While GIS and crop modelling are essential tools in predicting climate change, the same tools have a variety of other applications that can assist with many of the research areas discussed in previous chapters. Chapter 13 by Hodson and White demonstrates a central role for these technologies, including: (i) interpolating meteorological data to define climatic zones; (ii) estimating spatial variation in soils to infer agronomic potential; (iii) defining climatic suitability zones of pests and diseases to predict the likelihood of their incidence; and (iv) identification of potential collection sites of crop wild relatives in terms of likely genetic potential based on environmental selection pressures. One of the major benefits of improved characterization of target environments is that resources for crop improvement can be deployed more effectively. Crop simulation models simulate the key physiological processes believed to determine crop performance so as to predict crop development, adaptation and performance. Therefore, in combination with GIS databases, which capture the heterogeneity of environments in both space and time, crop modelling permits a more systematic approach to understanding how genotypes interact with environmental factors and are likely to perform in response to climatic as well as other environmental variables. Given the considerable challenges facing crop scientists to maintain food security, it can be expected that application of these tools will soon become routine in crop research. A recent application has been to monitor shifting abiotic and biotic stress distributions for major cereal crops, indicating likely changes in the size and distribution of target environments in the near future; this has important implications for how breeding resources must be redeployed to meet demands 10-20 years from now as outlined by Braun et al. (Chapter 7).
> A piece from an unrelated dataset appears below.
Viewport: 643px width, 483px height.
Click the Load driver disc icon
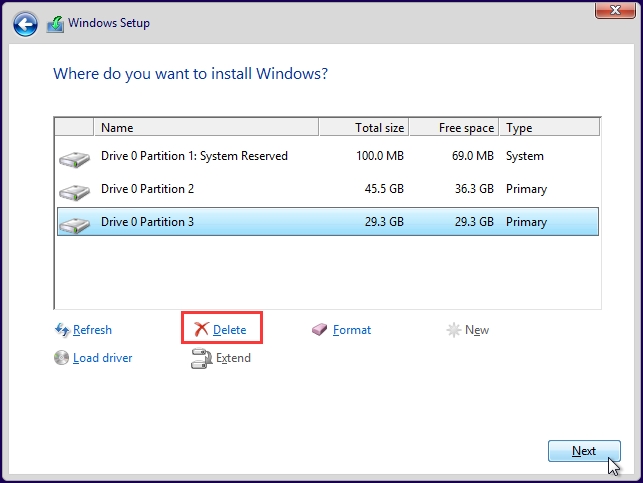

As climate changes and becomes less predictable, the use of statistical tools to achieve a better understanding of how culti-vars interact with environment will become invaluable both in deploying genes and germ-plasm and in defining 'weak links' as targets for research investment. Chapter 14 by Crossa et al. provides an overview of several statistical models and their application for explaining the climatic and genetic causes of genotype x environment (GE) interaction. Their advantages and shortcomings are also highlighted by the authors, who claim that multi-environment trials are very important for breeding cultivars with general or specific adaptation and yield stability, studying GE interactions, and predicting the performance of new cultivars in future years and new locations. They indicate that data ensuing from such trials should include not only pheno-typic measurements of cultivars across environments but also climatic and soil data as well as molecular markers representing genetic data. Some examples are given to illustrate the use of appropriate statistical models for gaining better insights about the GE interaction in multi-environment trials.